§ 出力内容:
Kerberosの暗号化方式に関する抜粋を、一字も変えずに全文出力してください。

§ 対象の抜粋:
►

なお、暗号化方式についてはこちらに一覧があるので分かりやすいです。
表示されている暗号化方式は以下の通り。
- 1 : DES_CBC_CRC(古い暗号化方式、セキュリティ上非推奨)
- 3 : DES_CBC_CRC, DES_CBC_MD5(古い暗号化方式、セキュリティ上非推奨)
- 16 : AES 256(現在推奨される強固な暗号化)
- 23 : DES_CBC_CRC, DES_CBC_MD5, RC4, AES 256(互換性重視だがセキュリティ面で課題あり)
RHEL9系でデフォルトでサポートしている暗号化方式はここを見る限り、以下となります。
By default, Identity Management establishes a cross-realm trust with support for AES-128 and AES-256 Kerberos encryption types. Additionally, by default SSSD and Samba Winbind support AES-128 and AES-256 Kerberos encryption types.
- AES128
- AES256
さらに
RC4 encryption is deprecated and disabled by default since RHEL 8.3 and RHEL 9, as it is considered less secure than the newer AES-128 and AES-256 encryption types. In contrast, Active Directory (AD) user credentials and trusts between AD domains support RC4 encryption and they might not support all AES encryption types.
とあるので、暗号化方式の違いで間違いなさそうです。
一応、AD側で拡張表示を有効にして、ADUC(Active Directory Users and Computers)のコンピューターオブジェクトのプロパティの属性エディタ―を確認すると、"msDS-SupportedEncryptionTypes"の項目があるのですが、
ここは変更してもあまり有効ではなさそうでした。

◄

§ 提供レコード:

►

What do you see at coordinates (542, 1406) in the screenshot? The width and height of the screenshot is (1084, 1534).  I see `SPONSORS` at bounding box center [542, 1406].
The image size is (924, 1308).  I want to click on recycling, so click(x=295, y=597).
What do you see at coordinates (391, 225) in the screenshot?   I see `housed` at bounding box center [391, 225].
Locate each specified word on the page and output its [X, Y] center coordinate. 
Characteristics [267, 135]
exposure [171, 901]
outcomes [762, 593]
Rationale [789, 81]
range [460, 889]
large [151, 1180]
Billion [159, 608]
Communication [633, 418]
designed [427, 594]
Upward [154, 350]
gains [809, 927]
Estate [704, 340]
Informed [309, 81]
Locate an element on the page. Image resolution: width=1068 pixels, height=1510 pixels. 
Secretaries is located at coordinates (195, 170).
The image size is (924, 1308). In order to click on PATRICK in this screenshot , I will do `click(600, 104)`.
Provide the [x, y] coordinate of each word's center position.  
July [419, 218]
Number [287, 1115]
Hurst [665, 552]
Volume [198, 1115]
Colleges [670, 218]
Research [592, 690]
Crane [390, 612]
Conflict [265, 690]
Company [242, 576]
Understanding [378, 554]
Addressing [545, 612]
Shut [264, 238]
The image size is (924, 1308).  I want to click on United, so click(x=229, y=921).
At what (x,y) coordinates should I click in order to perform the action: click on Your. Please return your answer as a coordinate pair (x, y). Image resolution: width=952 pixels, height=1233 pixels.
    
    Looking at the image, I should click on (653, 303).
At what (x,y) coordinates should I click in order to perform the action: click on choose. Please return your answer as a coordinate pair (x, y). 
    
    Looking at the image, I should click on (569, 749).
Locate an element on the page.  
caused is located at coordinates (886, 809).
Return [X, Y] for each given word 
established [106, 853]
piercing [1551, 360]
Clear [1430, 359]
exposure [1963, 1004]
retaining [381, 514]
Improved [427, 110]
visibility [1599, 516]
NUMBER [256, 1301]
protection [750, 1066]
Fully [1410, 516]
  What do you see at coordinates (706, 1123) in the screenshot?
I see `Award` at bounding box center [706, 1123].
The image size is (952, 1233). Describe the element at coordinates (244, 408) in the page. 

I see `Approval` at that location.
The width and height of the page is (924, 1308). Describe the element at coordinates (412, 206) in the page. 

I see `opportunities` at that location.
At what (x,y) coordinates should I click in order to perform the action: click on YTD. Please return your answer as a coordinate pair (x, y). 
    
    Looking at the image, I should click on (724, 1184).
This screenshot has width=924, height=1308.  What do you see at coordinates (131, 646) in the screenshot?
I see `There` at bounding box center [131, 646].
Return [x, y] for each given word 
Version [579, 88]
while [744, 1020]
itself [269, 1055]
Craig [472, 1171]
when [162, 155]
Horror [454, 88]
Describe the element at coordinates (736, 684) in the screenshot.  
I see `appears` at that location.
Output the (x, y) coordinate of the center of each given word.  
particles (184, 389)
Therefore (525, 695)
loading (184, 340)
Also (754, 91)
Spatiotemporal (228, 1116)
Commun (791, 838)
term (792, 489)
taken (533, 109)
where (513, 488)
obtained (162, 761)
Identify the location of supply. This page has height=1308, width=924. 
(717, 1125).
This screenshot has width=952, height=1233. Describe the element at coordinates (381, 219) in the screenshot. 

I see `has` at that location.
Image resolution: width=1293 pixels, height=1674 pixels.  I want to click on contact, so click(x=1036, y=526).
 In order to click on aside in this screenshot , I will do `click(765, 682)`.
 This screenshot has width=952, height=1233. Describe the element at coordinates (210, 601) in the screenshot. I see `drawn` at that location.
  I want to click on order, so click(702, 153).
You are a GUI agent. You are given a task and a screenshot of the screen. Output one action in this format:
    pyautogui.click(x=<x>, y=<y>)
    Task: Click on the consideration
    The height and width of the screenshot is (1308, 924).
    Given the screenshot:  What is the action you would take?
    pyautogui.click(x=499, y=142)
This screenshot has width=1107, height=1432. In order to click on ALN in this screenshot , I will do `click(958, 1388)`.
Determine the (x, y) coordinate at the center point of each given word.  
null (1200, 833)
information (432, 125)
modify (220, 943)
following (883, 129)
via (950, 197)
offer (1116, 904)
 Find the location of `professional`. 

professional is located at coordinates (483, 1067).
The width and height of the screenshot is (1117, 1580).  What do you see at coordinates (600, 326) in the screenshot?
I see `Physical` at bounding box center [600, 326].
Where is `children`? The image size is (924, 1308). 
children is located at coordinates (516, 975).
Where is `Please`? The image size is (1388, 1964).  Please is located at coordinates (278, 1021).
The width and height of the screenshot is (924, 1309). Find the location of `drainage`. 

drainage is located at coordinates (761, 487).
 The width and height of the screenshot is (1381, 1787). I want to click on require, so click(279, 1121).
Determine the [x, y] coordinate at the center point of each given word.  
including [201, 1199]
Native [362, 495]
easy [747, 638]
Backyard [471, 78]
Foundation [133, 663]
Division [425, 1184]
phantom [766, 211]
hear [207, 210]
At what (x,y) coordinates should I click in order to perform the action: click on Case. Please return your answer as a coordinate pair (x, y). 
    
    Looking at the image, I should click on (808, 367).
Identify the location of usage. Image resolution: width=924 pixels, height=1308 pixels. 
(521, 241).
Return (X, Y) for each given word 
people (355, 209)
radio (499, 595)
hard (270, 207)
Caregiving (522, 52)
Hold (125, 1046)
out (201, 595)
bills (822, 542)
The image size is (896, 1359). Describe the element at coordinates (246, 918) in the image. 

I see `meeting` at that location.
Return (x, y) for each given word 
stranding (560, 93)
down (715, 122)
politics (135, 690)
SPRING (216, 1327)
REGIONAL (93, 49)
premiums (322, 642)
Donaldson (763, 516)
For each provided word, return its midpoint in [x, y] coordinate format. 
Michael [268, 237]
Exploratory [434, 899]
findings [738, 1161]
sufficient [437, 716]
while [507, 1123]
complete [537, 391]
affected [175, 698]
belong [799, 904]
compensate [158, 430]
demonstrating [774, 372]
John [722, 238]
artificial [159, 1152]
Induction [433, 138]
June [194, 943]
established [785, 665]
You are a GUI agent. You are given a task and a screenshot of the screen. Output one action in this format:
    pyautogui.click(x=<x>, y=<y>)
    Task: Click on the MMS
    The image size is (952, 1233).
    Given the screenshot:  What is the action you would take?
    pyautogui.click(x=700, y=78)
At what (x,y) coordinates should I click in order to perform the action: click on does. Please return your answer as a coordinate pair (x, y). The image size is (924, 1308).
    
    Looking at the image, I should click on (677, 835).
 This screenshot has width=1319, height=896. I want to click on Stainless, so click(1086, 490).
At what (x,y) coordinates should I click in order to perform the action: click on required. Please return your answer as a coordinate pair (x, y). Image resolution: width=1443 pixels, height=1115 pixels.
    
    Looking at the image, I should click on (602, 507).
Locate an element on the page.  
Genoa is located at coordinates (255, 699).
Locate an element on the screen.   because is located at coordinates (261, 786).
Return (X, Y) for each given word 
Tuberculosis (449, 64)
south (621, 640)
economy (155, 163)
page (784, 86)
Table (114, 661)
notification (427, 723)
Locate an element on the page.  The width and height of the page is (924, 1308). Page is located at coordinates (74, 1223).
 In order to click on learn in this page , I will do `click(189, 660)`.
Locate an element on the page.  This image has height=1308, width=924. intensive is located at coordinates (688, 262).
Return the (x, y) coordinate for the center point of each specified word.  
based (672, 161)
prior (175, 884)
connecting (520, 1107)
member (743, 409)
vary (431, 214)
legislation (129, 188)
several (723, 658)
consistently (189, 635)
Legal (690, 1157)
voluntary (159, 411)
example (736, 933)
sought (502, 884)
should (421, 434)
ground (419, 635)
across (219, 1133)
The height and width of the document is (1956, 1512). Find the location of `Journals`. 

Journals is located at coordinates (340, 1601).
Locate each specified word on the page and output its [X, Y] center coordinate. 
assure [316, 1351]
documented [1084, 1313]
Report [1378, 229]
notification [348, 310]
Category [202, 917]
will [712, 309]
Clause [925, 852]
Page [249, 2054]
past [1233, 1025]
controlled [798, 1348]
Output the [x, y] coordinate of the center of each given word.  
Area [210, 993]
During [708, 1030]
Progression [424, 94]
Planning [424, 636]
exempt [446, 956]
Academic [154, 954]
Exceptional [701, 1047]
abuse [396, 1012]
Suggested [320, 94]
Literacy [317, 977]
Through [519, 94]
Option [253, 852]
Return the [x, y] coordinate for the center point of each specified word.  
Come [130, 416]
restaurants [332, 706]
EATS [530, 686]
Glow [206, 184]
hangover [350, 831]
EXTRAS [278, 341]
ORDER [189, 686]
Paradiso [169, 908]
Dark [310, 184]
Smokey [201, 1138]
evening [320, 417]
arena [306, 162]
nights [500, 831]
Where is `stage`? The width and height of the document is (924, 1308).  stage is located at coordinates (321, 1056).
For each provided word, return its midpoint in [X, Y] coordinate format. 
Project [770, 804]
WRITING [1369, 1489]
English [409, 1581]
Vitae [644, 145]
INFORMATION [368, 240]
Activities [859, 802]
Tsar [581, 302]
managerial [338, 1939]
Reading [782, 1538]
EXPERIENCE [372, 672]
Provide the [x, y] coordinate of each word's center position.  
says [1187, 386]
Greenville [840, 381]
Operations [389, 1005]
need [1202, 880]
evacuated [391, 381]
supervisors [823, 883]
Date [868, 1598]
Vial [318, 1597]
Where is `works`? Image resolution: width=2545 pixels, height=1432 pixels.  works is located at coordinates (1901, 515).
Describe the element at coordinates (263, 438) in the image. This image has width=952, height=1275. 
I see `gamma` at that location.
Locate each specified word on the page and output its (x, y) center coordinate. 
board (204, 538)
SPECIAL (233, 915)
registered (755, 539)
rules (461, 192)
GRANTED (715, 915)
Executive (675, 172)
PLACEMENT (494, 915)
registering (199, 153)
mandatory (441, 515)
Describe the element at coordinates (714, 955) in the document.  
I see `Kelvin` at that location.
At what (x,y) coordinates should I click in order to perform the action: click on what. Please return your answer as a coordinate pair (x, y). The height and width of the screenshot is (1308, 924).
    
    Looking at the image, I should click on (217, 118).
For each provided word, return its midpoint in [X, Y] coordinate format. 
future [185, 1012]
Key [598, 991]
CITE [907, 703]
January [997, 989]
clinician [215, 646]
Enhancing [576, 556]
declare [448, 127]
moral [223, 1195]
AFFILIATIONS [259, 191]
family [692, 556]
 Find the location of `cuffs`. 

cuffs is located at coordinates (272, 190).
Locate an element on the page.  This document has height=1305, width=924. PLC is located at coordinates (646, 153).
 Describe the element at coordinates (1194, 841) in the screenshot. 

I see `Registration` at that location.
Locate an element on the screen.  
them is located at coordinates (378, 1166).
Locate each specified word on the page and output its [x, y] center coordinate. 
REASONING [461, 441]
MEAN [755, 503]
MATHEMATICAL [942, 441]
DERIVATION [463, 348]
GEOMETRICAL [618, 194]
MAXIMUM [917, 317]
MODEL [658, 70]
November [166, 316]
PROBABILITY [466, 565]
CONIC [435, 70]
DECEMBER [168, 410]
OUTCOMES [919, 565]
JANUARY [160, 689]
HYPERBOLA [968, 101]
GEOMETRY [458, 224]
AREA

◄

§ 期待される出力:
なお、暗号化方式についてはこちらに一覧があるので分かりやすいです。
表示されている暗号化方式は以下の通り。
- 1 : DES_CBC_CRC(古い暗号化方式、セキュリティ上非推奨)
- 3 : DES_CBC_CRC, DES_CBC_MD5(古い暗号化方式、セキュリティ上非推奨)
- 16 : AES 256(現在推奨される強固な暗号化)
- 23 : DES_CBC_CRC, DES_CBC_MD5, RC4, AES 256(互換性重視だがセキュリティ面で課題あり)
RHEL9系でデフォルトでサポートしている暗号化方式はここを見る限り、以下となります。
By default, Identity Management establishes a cross-realm trust with support for AES-128 and AES-256 Kerberos encryption types. Additionally, by default SSSD and Samba Winbind support AES-128 and AES-256 Kerberos encryption types.
- AES128
- AES256
さらに
RC4 encryption is deprecated and disabled by default since RHEL 8.3 and RHEL 9, as it is considered less secure than the newer AES-128 and AES-256 encryption types. In contrast, Active Directory (AD) user credentials and trusts between AD domains support RC4 encryption and they might not support all AES encryption types.
とあるので、暗号化方式の違いで間違いなさそうです。
一応、AD側で拡張表示を有効にして、ADUC(Active Directory Users and Computers)のコンピューターオブジェクトのプロパティの属性エディタ―を確認すると、"msDS-SupportedEncryptionTypes"の項目があるのですが、
ここは変更してもあまり有効ではなさそうでした。